- Material for this task -
###

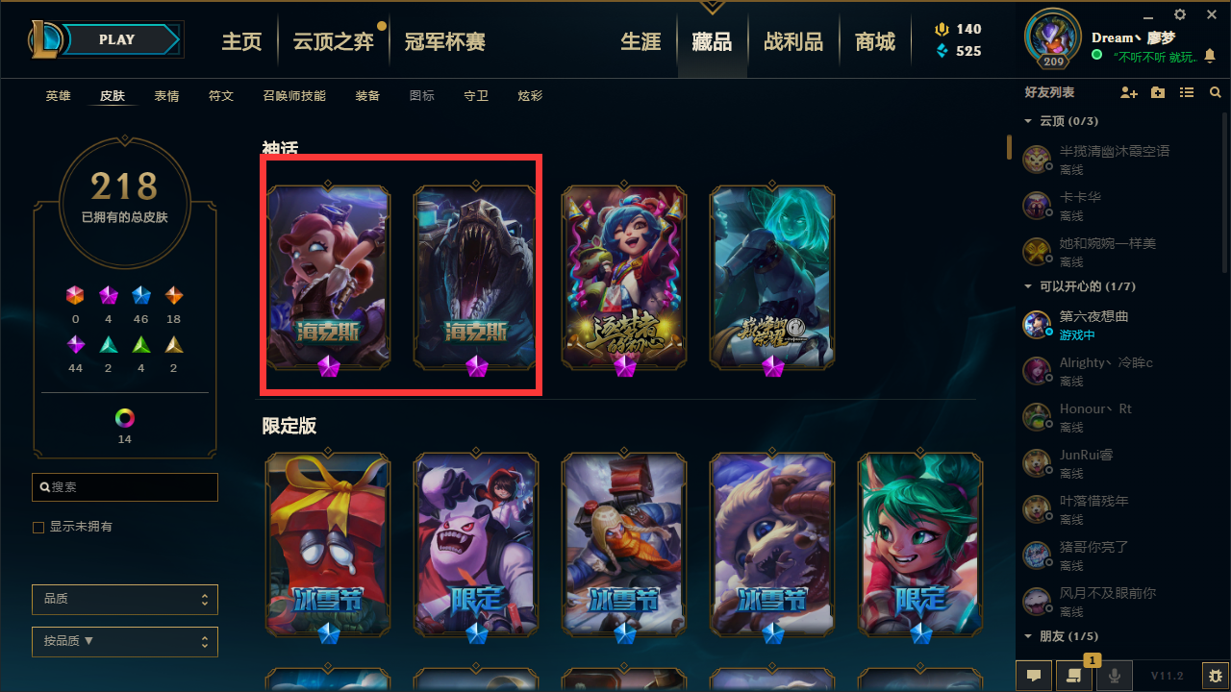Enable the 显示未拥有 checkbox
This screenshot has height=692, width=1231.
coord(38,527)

###

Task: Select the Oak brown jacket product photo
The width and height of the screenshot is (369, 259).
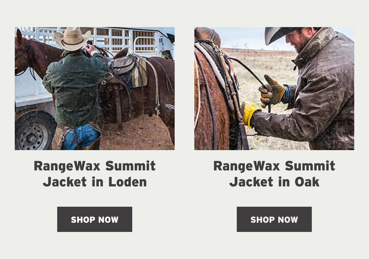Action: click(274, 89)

###

- Work instructions -
Rewrite the rows from the line with "Task: Select the" to the line with "Action: click(274, 89)", both lines included, shifting every coordinate in the answers up by 68 and keeping the requests as they are. Leave the pictures out.

- Answer -
Task: Select the Oak brown jacket product photo
The width and height of the screenshot is (369, 259).
Action: click(342, 157)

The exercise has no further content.